4. SNAP-Ed Nutrition Education Program (Nationwide — nearly 60,000 sites). This federally funded program provides cooking classes, nutrition literacy, and food resource management training at schools, food banks, and community centers serving low-income populations. Among participants, 61% improved nutrition practices, 53% improved dietary intake, and food security scores improved by 1.2 units more than controls at one-year follow-up. Fruit consumption rose by 0.34 cups per day and vegetable consumption by 0.22 cups per day. (Cambridge University Press, 2020; Journal of Nutrition Education and Behavior, 2024)

5. Mexico’s Progresa/Oportunidades Program, Health Component (Nationwide — 26.6 million people). This conditional cash transfer program requires families to attend preventive health visits and nutrition education in exchange for cash payments, with nutritional supplements for children. Children in treatment households experienced a 23% reduction in illness and an 18% reduction in anemia. Stunting — the permanent shortening caused by childhood malnutrition — dropped from 44.3% to 21.8% over ten years. (J-PAL/MIT, 2005; Exemplars in Global Health, 2023)

The Bottom Line

The numbers tell a story that no policy narrative can override.

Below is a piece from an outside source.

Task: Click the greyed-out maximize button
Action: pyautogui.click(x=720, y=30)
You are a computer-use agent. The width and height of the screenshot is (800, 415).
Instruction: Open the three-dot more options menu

The food desert explanation has consumed two decades of policy attention and billions of dollars in investment. It accounts for approximately one-tenth of the crisis. The remaining nine-tenths — the part that requires discussing behavior, culture, and personal agency — has been declared off-limits by an establishment that would rather build grocery stores than have uncomfortable conversations. Meanwhile, 49.9% of Black adults are obese, and the number is climbing. The grocery store has been built. The conversation has not.